Questões assim, de machismo estrutural, não perdem a validade. E nem mudam simplesmente com pedido de desculpa, como os integrantes do grupo fizeram nos últimos dias. O que temos nesta situação é uma prática que atravessa séculos: o homem considerar a mulher como alguém sem individualidade, a quem possa subjugar, brincar com os sentimentos, usar o corpo e largar quando passa a atração, como um objeto.
Não falei de amor porque não cabe em relações desiguais. E a ciência explica. Artigo publicado em 2020, por Valeska Zanello, professora de psicologia clínica da Universidade de Brasília (UNB), indica que a existência de grupos assim, de “brothers” está relacionada com o conceito de “casa dos homens”. O artigo é o resultado de investigação em conteúdos compartilhados entre homens em grupos de WhatsApp.
O conceito, do sociólogo francês Daniel Welzer-Lang, é uma metáfora sobre a construção da masculinidade. Nele, a figura de uma casa em que se tem que atravessar de um quarto para outro para chegar ao fim remete à introdução e testagem na masculinidade entre homens. O mundo masculino seria uma eterna prova – entre homens – de dar amostras. Ou seja, nunca acaba. A pressão entre os próprios homens faz com que, para não serem excluídos, sigam reforçando o machismo e a misoginia.
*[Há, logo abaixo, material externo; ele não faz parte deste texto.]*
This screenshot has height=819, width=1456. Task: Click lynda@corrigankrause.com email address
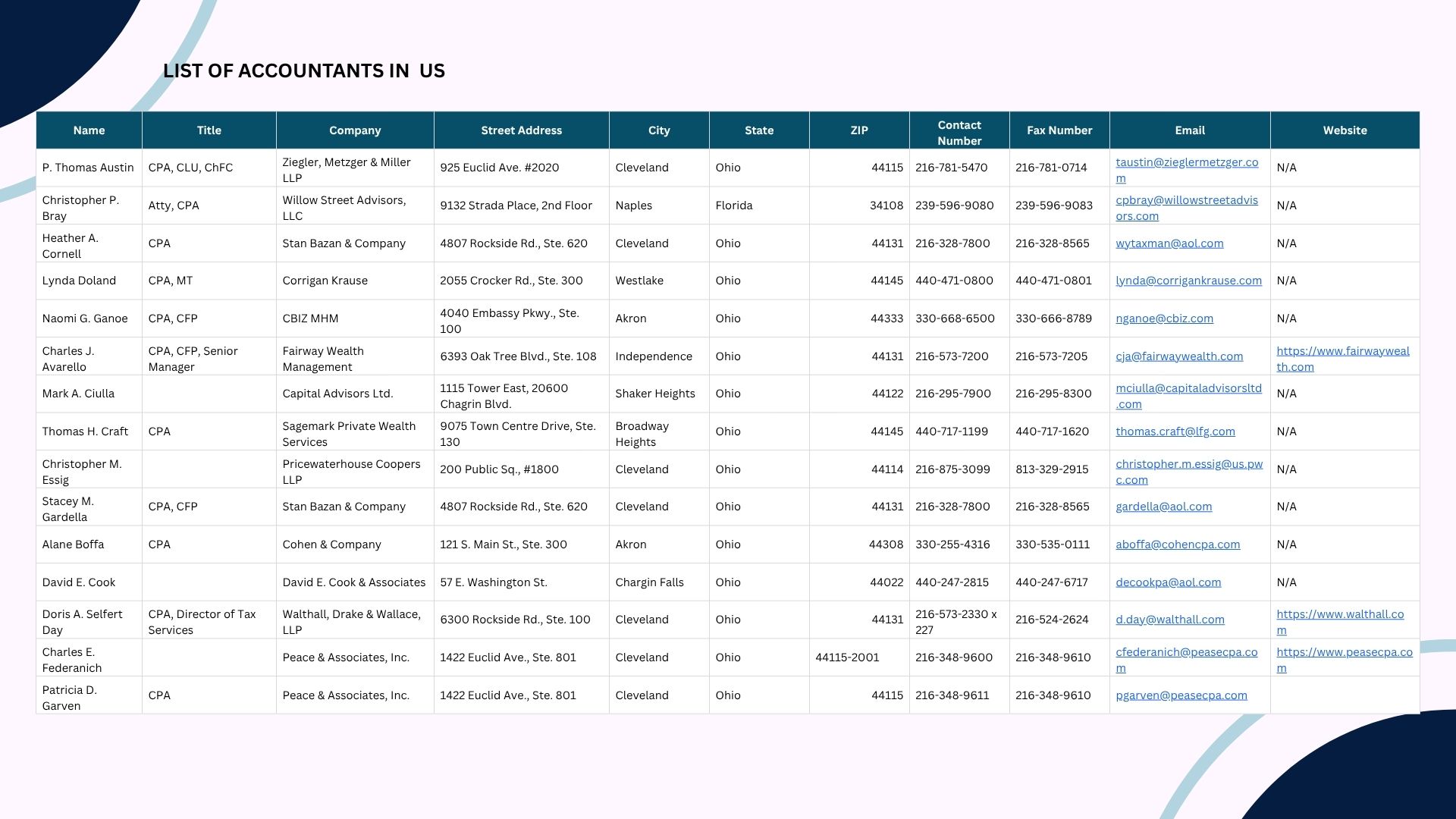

E isso acontece no cotidiano, em todas as profissões. Quando eu trabalhava em redações jornalísticas, soube de casos que nunca esqueci. Num deles, um fotógrafo que chamou uma repórter para o laboratório fotográfico, para que ela visse a foto de uma matéria que trabalharam juntos. Lá, ele colocou a mão dela no pênis dele. O fotógrafo foi demitido porque a jornalista denunciou o caso à chefia. Alguns colegas que souberam do assédio se posicionaram contra a demissão, porque ele era pai de família.
Em outro caso, um repórter metido a conquistador contava para os amigos da redação sobre todas as meninas com quem tinha mantido relações, dando detalhes da performance sexual. E a cada funcionária nova que chegava ele e os amigos ficavam conversando sobre quem ia conseguir levar para a cama primeiro. Fora os episódios de políticos enxeridos que colocam a mão nas pernas das jornalistas, como se fosse “sem querer”.
O episódio da Rádio Novelo traz a necessidade de se romper, urgentemente, com a cumplicidade masculina. Homens que encobrem assédios sexuais de colegas, que recebem mensagens de amigos falando de como iludem e traem suas companheiras, que curtem os detalhes de como o corpo das mulheres é retalhado em críticas, estão endossando a cultura machista.
Se a casa dos homens é um lugar sem fim, porque falta a eles coragem de romper com este silêncio cúmplice que é atravessado pelo gênero, como diz Zanella em entrevista ao jornal Nexo, cabe a nós, mulheres, nos unirmos e reforçarmos os muros internos e externos das fortalezas que somos. Esta mudança tem que ser liderada por nós, urgentemente. De forma pública, constante, sem tréguas.